Music for a While – Blog 5

Music for a While BLOG
BSO Associate – Neil Valentine
Entry 5, 15/10/15

BSO Associate Neil Valentine is working acute older peoples wards in Poole, Portsmouth and Hampshire Hospitals. He will be visiting the each ward once a week for 6 months.This is a collection of his thoughts, feelings, impressions and experiences.

Music and Delirium

This post recounts the most intense experience of Music for a While so far.

I was in the day room working with a couple of patients, we had a nice time, some fun singing and exploring of instruments. Smiles were around and eyes brightening up.

They went back to their beds and I entered the ward to play to a few gentlemen who were unable to make the trip to our session. This was lots of fun, one patient was singing and clapping along, the others smiling and enjoying. I had been warned that one particular gentleman was a little unsettled and to be aware of this. My colleague from the BSO, who was there to observe, sat with him, and had a great time laughing and joking.

I was then asked to play from outside a side room to a particularly distressed patient. This lady had come in for a fall, but in hospital had developed some severe delusion and paranoia, probably related to an infection.

Her speech was full of fear and anxiety. Determined to tell us about a disaster that was happening for her. Words were repeated as she tried to convey her distress. She had flooded the room and all her bedding needed changing, but this was nigh on impossible due to her distress.

I decided that playing from outside the room made me (and probably her) feel like I was just watching her, peeking in rather than trying to be present and to engage. So I went in and for the next 45 minutes I played non-stop, her own private concert so to speak.

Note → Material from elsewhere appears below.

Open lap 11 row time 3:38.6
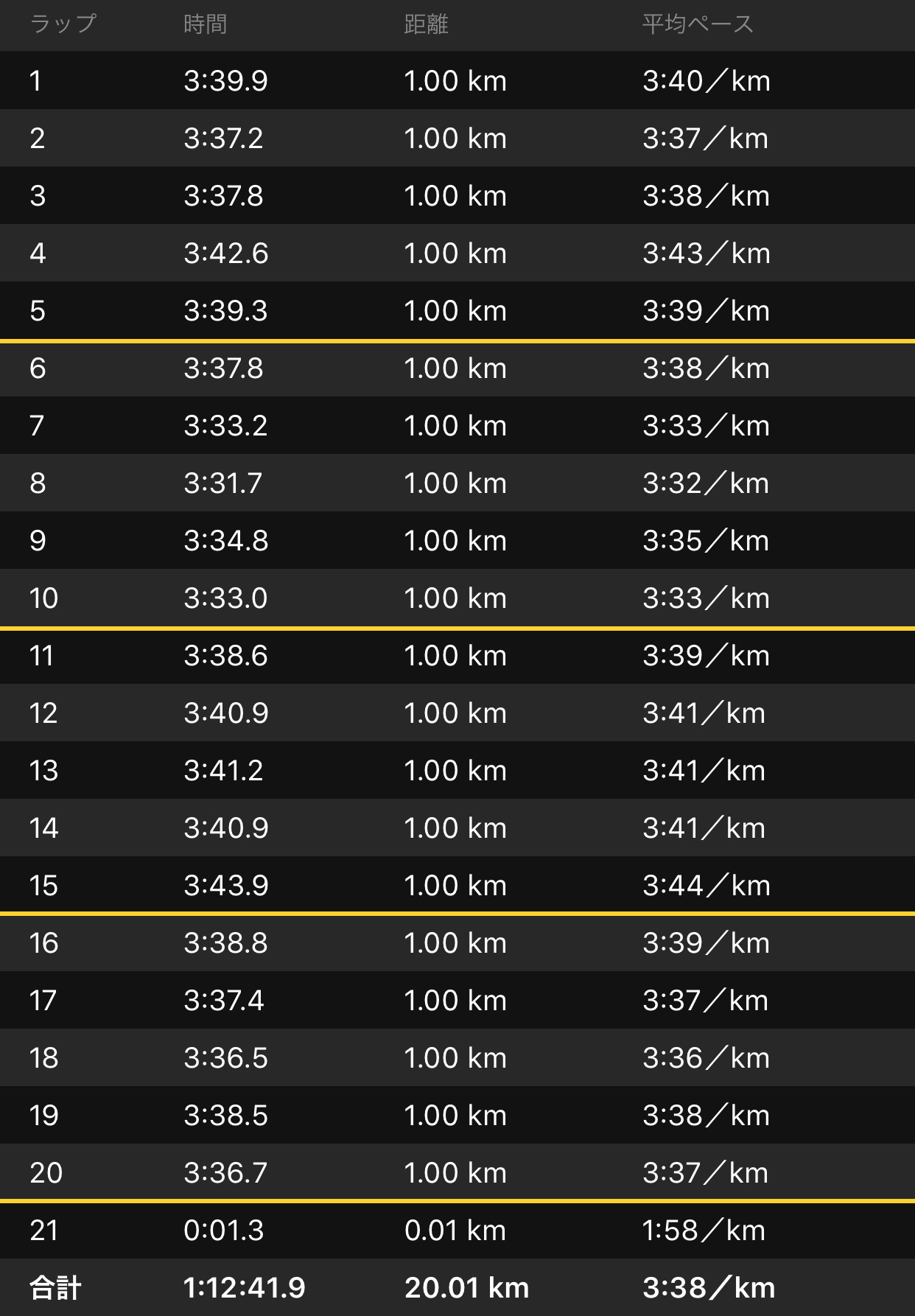Viewport: 915px width, 1316px height. (458, 656)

During this time she focused on me and whilst I played she tried to tell me about the disaster that was her reality. Whilst focused on me, the amazing nursing staff were able to change her bedding, clear up the water and get her into bed.

I played my full repertoire of relaxing and calming melodies and songs, all aimed at bringing the level of anxiety down. I brought the volume and intensity down, thinned out my tone but kept up the sense of emotion through vibrato and expressive phrasing.

The dementia specialist nurse sat with her, stroked her hair as I played. Occasionally she sat up, distressed, but then lay down again. She was made comfortable and began to speak with less distress, quieter and calmer.

It was quite an experience for me. Determined to play constantly, smoothly, beautifully, no shocks or sudden changes, just calm and sustained. A bed of sound that had the possibility to help her calm down and feel safe. It had the added bonus of masking sounds from the ward, many of which can be intrusive. Trolleys clashing, doctors and nurses talking about patients, drugs being administered, other patients talking or shouting. The music created a sound buffer for her in the room, allowing the room to be protected, door almost closed, light off and sounds not penetrating from outside.

There got to a point when the lights were off that she would open her eyes, look around and see me. When she saw me she had something to focus on and the distress increased. When this happened I realised that what she needed was to be able to sleep, not more music. It had reached the point where her delusion had been calmed and reduced, and a person standing in her room (playing beautifully or not) would now be a focus for this delusion and anxiety.

So I slipped out of the room.

Later I was told she had slept well and had a much calmer night.

This is the first time I have experienced someone with such a vivid expression of an alternate reality to my own. Yes we all see our own version of the world, and in the wards I have met many patients who are confused or unsure about their reality. But not to this level.

On my way out a Junior Doctor thanked me saying “that was magic”.

No hocus-pocus I’m afraid but it certainly put my recent whinging about a sore wisdom tooth in perspective.